● **How to complete this task**
Using the records below, give the number of lines where the string "will" shows up. Add nothing to it.
*** Data listing Section Begins ***
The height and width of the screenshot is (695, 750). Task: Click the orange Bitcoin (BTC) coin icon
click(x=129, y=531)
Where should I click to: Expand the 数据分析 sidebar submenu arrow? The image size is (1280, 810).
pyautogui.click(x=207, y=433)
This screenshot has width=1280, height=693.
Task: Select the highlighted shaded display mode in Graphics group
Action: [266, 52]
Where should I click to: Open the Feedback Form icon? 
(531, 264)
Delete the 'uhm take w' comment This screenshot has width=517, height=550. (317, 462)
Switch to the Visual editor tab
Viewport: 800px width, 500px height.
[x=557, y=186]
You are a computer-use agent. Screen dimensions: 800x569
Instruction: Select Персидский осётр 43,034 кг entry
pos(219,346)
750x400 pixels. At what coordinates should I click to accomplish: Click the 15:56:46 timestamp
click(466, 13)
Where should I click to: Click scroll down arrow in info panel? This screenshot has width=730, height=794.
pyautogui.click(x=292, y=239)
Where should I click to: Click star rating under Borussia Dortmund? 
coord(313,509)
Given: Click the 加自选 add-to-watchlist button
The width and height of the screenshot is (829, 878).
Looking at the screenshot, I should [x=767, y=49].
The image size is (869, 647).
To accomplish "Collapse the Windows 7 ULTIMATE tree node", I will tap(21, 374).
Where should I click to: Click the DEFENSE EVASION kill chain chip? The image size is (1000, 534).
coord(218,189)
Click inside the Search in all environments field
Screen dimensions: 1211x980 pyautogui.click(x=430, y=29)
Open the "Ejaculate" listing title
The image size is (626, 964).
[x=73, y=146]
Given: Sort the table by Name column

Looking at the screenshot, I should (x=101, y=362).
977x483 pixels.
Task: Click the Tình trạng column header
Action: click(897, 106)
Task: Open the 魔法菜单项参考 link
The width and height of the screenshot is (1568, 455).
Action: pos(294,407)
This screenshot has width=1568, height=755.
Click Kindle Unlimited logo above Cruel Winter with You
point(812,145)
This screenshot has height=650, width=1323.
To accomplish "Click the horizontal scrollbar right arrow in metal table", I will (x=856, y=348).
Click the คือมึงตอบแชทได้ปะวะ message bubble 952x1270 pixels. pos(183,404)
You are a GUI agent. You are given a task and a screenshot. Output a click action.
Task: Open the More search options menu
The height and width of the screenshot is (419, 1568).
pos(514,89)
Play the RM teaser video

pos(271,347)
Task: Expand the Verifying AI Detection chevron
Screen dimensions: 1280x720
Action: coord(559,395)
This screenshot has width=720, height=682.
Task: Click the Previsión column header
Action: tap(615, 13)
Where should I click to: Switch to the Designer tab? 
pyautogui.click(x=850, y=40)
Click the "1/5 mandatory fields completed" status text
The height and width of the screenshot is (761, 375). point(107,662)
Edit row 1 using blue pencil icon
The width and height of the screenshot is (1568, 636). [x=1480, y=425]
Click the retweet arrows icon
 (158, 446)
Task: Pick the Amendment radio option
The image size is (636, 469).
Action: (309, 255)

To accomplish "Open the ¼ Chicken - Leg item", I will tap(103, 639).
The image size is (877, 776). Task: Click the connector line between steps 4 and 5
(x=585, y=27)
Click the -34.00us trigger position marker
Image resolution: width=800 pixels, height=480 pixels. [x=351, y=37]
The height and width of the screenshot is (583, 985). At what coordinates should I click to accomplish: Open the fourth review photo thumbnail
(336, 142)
*** Data listing Section Ends ***
● **Problem solution**
3